Every entry below must be copied exactly, with nothing left out.

START PROVIDED MATERIAL

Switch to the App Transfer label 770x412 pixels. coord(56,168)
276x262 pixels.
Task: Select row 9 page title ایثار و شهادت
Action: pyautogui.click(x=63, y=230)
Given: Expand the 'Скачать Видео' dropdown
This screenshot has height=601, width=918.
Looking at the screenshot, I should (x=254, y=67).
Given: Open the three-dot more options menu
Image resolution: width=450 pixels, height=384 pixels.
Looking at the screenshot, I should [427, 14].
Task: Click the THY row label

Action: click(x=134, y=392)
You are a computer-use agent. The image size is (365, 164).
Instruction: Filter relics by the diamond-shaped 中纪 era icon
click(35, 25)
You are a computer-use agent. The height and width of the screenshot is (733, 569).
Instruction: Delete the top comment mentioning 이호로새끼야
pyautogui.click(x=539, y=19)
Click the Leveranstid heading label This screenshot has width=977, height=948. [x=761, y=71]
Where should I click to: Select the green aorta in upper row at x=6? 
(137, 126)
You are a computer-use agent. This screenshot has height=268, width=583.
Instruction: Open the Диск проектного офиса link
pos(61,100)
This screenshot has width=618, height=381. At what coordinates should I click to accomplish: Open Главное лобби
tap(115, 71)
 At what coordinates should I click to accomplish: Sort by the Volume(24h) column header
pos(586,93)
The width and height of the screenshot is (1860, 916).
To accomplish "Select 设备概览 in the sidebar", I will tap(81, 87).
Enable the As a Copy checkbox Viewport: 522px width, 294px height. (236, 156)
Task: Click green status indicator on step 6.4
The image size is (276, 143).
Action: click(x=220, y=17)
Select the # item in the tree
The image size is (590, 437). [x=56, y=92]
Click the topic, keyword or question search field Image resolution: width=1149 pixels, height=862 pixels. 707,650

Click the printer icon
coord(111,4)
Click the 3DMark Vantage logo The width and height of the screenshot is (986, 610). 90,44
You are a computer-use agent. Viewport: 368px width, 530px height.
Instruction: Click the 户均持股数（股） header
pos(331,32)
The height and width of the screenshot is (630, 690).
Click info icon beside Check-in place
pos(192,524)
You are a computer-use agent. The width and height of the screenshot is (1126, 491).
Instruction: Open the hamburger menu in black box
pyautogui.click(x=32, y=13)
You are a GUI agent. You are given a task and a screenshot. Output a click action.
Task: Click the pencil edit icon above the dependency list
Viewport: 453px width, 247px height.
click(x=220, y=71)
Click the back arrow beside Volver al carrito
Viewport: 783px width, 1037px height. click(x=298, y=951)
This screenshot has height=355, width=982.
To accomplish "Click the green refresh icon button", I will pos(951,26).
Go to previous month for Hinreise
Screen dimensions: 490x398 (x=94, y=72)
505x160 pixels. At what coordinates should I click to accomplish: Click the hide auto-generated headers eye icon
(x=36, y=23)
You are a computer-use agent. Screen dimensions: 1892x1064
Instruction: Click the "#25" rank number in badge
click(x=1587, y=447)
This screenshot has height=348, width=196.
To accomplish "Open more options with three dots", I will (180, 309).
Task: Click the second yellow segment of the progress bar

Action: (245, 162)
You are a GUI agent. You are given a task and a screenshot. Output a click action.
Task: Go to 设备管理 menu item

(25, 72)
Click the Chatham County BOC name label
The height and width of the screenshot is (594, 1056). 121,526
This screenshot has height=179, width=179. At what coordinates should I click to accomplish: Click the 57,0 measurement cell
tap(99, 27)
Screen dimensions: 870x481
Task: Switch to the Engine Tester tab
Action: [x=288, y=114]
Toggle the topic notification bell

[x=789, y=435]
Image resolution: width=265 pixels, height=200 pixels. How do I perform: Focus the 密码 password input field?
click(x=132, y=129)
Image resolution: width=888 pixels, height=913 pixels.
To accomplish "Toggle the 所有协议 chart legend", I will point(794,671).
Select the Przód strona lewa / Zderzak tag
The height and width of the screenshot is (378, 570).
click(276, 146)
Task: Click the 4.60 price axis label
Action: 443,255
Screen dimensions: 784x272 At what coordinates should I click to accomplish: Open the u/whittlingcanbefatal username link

END PROVIDED MATERIAL

REPLY TO THE EXERCISE =>
Switch to the App Transfer label 770x412 pixels. coord(56,168)
276x262 pixels.
Task: Select row 9 page title ایثار و شهادت
Action: pyautogui.click(x=63, y=230)
Given: Expand the 'Скачать Видео' dropdown
This screenshot has height=601, width=918.
Looking at the screenshot, I should (x=254, y=67).
Given: Open the three-dot more options menu
Image resolution: width=450 pixels, height=384 pixels.
Looking at the screenshot, I should [427, 14].
Task: Click the THY row label

Action: click(x=134, y=392)
You are a computer-use agent. The image size is (365, 164).
Instruction: Filter relics by the diamond-shaped 中纪 era icon
click(35, 25)
You are a computer-use agent. The height and width of the screenshot is (733, 569).
Instruction: Delete the top comment mentioning 이호로새끼야
pyautogui.click(x=539, y=19)
Click the Leveranstid heading label This screenshot has width=977, height=948. [x=761, y=71]
Where should I click to: Select the green aorta in upper row at x=6? 
(137, 126)
You are a computer-use agent. This screenshot has height=268, width=583.
Instruction: Open the Диск проектного офиса link
pos(61,100)
This screenshot has width=618, height=381. At what coordinates should I click to accomplish: Open Главное лобби
tap(115, 71)
 At what coordinates should I click to accomplish: Sort by the Volume(24h) column header
pos(586,93)
The width and height of the screenshot is (1860, 916).
To accomplish "Select 设备概览 in the sidebar", I will tap(81, 87).
Enable the As a Copy checkbox Viewport: 522px width, 294px height. (236, 156)
Task: Click green status indicator on step 6.4
The image size is (276, 143).
Action: click(x=220, y=17)
Select the # item in the tree
The image size is (590, 437). [x=56, y=92]
Click the topic, keyword or question search field Image resolution: width=1149 pixels, height=862 pixels. 707,650

Click the printer icon
coord(111,4)
Click the 3DMark Vantage logo The width and height of the screenshot is (986, 610). 90,44
You are a computer-use agent. Viewport: 368px width, 530px height.
Instruction: Click the 户均持股数（股） header
pos(331,32)
The height and width of the screenshot is (630, 690).
Click info icon beside Check-in place
pos(192,524)
You are a computer-use agent. The width and height of the screenshot is (1126, 491).
Instruction: Open the hamburger menu in black box
pyautogui.click(x=32, y=13)
You are a GUI agent. You are given a task and a screenshot. Output a click action.
Task: Click the pencil edit icon above the dependency list
Viewport: 453px width, 247px height.
click(x=220, y=71)
Click the back arrow beside Volver al carrito
Viewport: 783px width, 1037px height. click(x=298, y=951)
This screenshot has height=355, width=982.
To accomplish "Click the green refresh icon button", I will pos(951,26).
Go to previous month for Hinreise
Screen dimensions: 490x398 (x=94, y=72)
505x160 pixels. At what coordinates should I click to accomplish: Click the hide auto-generated headers eye icon
(x=36, y=23)
You are a computer-use agent. Screen dimensions: 1892x1064
Instruction: Click the "#25" rank number in badge
click(x=1587, y=447)
This screenshot has height=348, width=196.
To accomplish "Open more options with three dots", I will (180, 309).
Task: Click the second yellow segment of the progress bar

Action: (245, 162)
You are a GUI agent. You are given a task and a screenshot. Output a click action.
Task: Go to 设备管理 menu item

(25, 72)
Click the Chatham County BOC name label
The height and width of the screenshot is (594, 1056). 121,526
This screenshot has height=179, width=179. At what coordinates should I click to accomplish: Click the 57,0 measurement cell
tap(99, 27)
Screen dimensions: 870x481
Task: Switch to the Engine Tester tab
Action: [x=288, y=114]
Toggle the topic notification bell

[x=789, y=435]
Image resolution: width=265 pixels, height=200 pixels. How do I perform: Focus the 密码 password input field?
click(x=132, y=129)
Image resolution: width=888 pixels, height=913 pixels.
To accomplish "Toggle the 所有协议 chart legend", I will point(794,671).
Select the Przód strona lewa / Zderzak tag
The height and width of the screenshot is (378, 570).
click(276, 146)
Task: Click the 4.60 price axis label
Action: 443,255
Screen dimensions: 784x272 At what coordinates should I click to accomplish: Open the u/whittlingcanbefatal username link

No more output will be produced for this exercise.